----- Input records -----

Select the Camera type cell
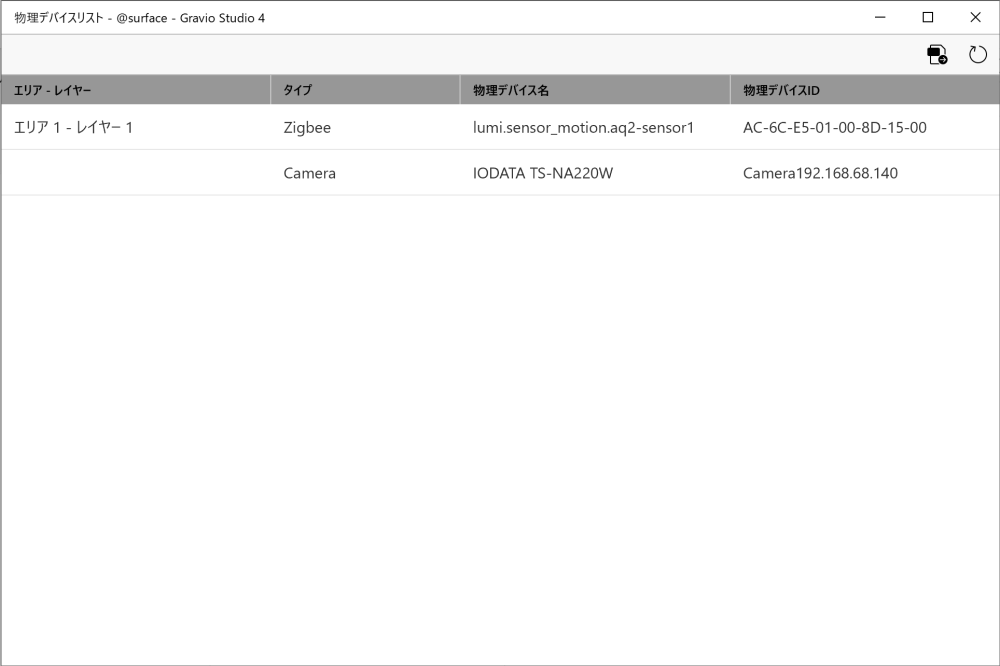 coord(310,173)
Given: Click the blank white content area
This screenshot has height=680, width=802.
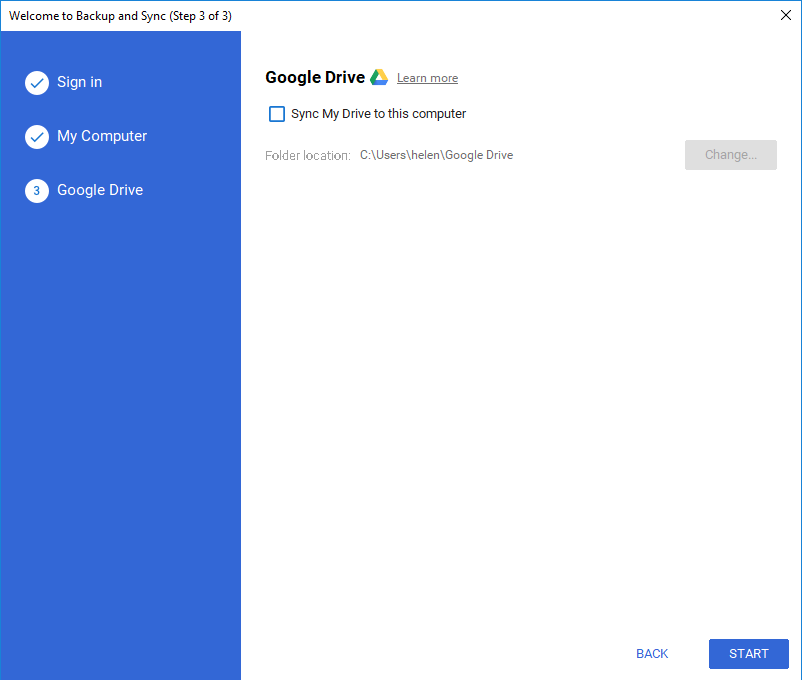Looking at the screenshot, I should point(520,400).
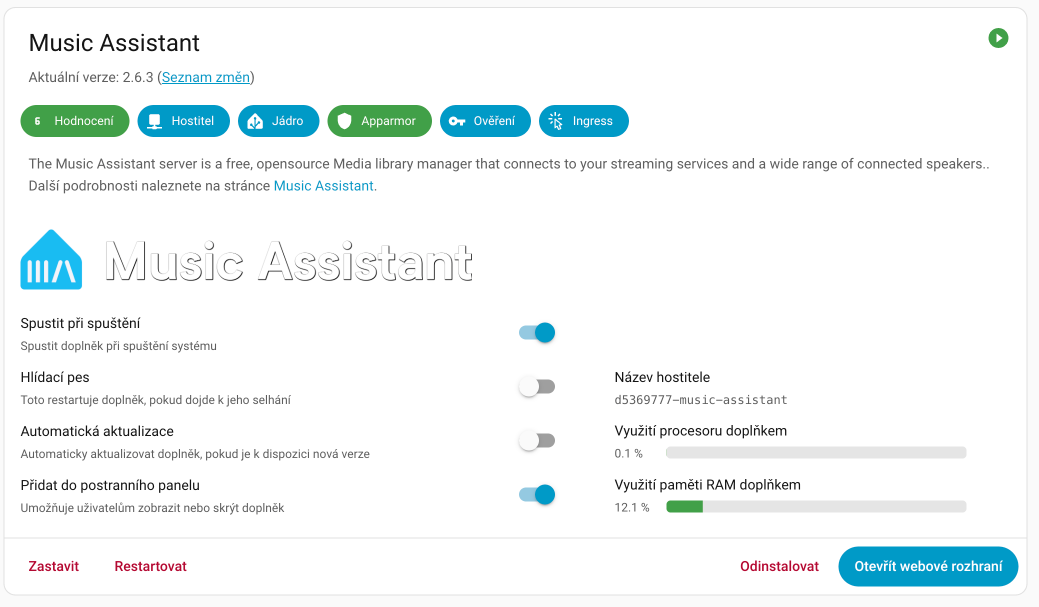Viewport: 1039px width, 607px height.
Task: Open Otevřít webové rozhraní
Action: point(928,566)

-----

Exercise
Without the pictures, restate all of the entries above verbatim.

The completed task
Select the Camera type cell
 coord(310,173)
Given: Click the blank white content area
This screenshot has height=680, width=802.
Looking at the screenshot, I should point(520,400).
Viewport: 1039px width, 607px height.
Task: Open Otevřít webové rozhraní
Action: point(928,566)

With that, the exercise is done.